# Uiterlijk > Huid - gezicht >  De (jonge) probleemhuid - Artikel

## Agnes574

*DE JONGE PROBLEEMHUID*

Doorgaans is dit een vette huid gekenmerkt door een overmatige talgafscheiding,puistjes en mee-eters.
Talg vormt een noodzakelijke beschermlaag en zorgt voor de hydratatie van de huid.
Bij vette huidtypes wordt de talg overvloedig afgescheiden,waardoor de huid gaat glimmen.
Door deze overvloedige talgafscheiding(of talghypersecretie)geraakt de huid bovendien gemakkelijk geirriteerd en is ze dus zeer gevoelig.
De (jonge) probleemhuid is zeer vatbaar voor bacteriele proliferatie en ontstekingen waardoor acné kan ontstaan.
Tegenwoordig bestaan er geschikte dermatologische behandelingen die in combinatie met dermo cosmetische produkten en eenvoudige hygienische voorschriften een oplossing bieden voor een verschijnsel dat niet meer dan een probleem van voorbijgaande aard mad zijn.
*
HOE ONTSTAAN DEZE PROBLEMEN?*

In de adolescentie en de puberteit ondergaat het lichaam wezenlijke veranderingen,die in het bijzonder worden gekenmerkt door de ''activering'' van de voortplantingsklieren en de hormoonproductie die het organisme zullen ''overstelpen''.
Onder invloed van deze hormonen drijven de talgklieren hun talgproductie op.
De overmatige talgafscheiding is een essentiele voorwaarde voor het ontstaan van acné,maar vormt niet de enige oorzaak ervan.

*WELKE FACTOREN VEROORZAKEN ACNE?*

Acné ontstaat ter hoogte van het haar- en huidsmeerzakje.
Drie factoren zijn ervoor verantwoordelijk:

1. DE TALGHYPERSECRETIE;onder invloed van de hormonen vergroot het volume van de talgklieren,waardoor deze meer talg gaan afscheiden.

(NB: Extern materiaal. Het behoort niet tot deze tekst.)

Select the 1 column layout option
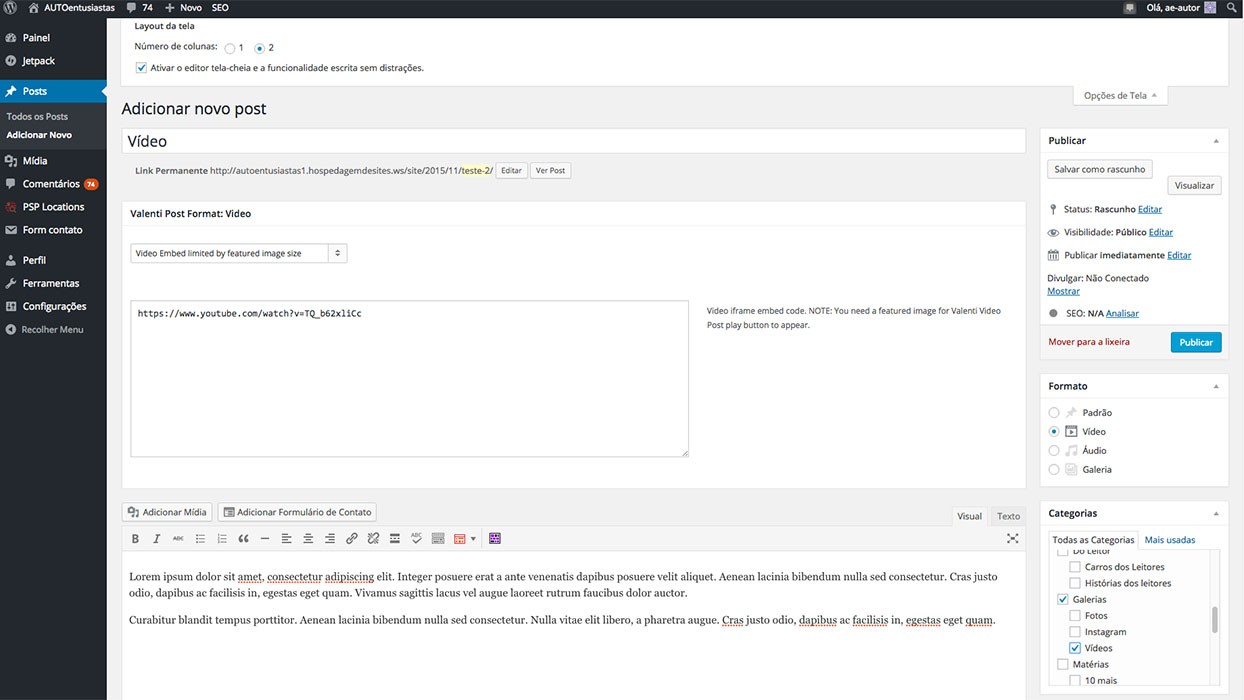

2. DE STERKE TOENAME VAN DE VERHOORNING;de cellen gaan zich sneller vermenigvuldigen,worden ingekapseld door de talg en vormen zo een prop die het kanaal van het haar- en huidsmeerzakje verstopt. Er vormt zich een mee-eter,die wit van kleur is in gesloten toestand en zwart na opening.

3. DE BACTERIELE KOLONISATIE;de bacterie Propionibacterium acnes,een 'vertrouwde bewoner' van het haar- en huidsmeerzakje,is verzot op talg. Ze zal zich daar dermate ontwikkelen en vermenigvuldigen dat de vetzuren van de talg worden omgezet in irriterende vetzuren die een ontsteking zullen veroorzaken. De mee-eters worden dan grote rode en gevoelige puisten.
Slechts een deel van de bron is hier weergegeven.